In the material below, list every line carrying the string "will".
^^^^
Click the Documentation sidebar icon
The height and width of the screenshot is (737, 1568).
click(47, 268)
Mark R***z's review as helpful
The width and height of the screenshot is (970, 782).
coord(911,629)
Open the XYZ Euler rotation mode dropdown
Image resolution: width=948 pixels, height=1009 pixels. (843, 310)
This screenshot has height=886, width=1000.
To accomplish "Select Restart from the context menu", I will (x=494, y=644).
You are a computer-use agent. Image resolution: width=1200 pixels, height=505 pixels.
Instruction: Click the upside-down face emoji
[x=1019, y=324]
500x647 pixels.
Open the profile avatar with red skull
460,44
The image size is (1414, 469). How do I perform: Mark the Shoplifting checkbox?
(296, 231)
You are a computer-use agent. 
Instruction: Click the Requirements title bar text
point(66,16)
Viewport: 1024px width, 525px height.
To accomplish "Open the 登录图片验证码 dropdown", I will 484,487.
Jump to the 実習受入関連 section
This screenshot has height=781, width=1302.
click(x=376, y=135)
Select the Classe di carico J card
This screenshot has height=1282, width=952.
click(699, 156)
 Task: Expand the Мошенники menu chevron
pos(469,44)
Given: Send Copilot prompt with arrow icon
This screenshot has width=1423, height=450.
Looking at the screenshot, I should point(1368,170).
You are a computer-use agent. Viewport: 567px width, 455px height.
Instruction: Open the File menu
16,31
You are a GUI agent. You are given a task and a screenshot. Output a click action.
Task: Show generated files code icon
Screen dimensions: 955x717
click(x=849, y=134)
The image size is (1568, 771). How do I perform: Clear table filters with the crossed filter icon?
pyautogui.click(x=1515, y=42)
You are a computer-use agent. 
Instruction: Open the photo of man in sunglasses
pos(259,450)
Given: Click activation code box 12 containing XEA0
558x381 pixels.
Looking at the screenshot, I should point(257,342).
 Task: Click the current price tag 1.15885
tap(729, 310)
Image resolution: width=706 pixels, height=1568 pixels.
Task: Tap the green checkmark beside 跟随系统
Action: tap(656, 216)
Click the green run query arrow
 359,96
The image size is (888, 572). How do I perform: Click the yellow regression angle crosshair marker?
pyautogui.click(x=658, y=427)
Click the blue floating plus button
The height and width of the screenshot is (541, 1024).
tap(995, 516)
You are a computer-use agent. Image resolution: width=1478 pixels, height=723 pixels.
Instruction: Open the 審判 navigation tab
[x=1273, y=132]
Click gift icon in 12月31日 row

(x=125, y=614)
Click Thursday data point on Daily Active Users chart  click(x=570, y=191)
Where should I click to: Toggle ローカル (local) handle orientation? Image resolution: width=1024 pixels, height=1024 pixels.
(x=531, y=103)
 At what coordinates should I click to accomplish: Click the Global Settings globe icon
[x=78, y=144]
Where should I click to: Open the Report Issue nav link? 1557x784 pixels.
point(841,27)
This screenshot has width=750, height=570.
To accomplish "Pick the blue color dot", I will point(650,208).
^^^^
Response to this exercise:
To accomplish "Select Restart from the context menu", I will (x=494, y=644).
To accomplish "Open the 登录图片验证码 dropdown", I will 484,487.
To accomplish "Pick the blue color dot", I will point(650,208).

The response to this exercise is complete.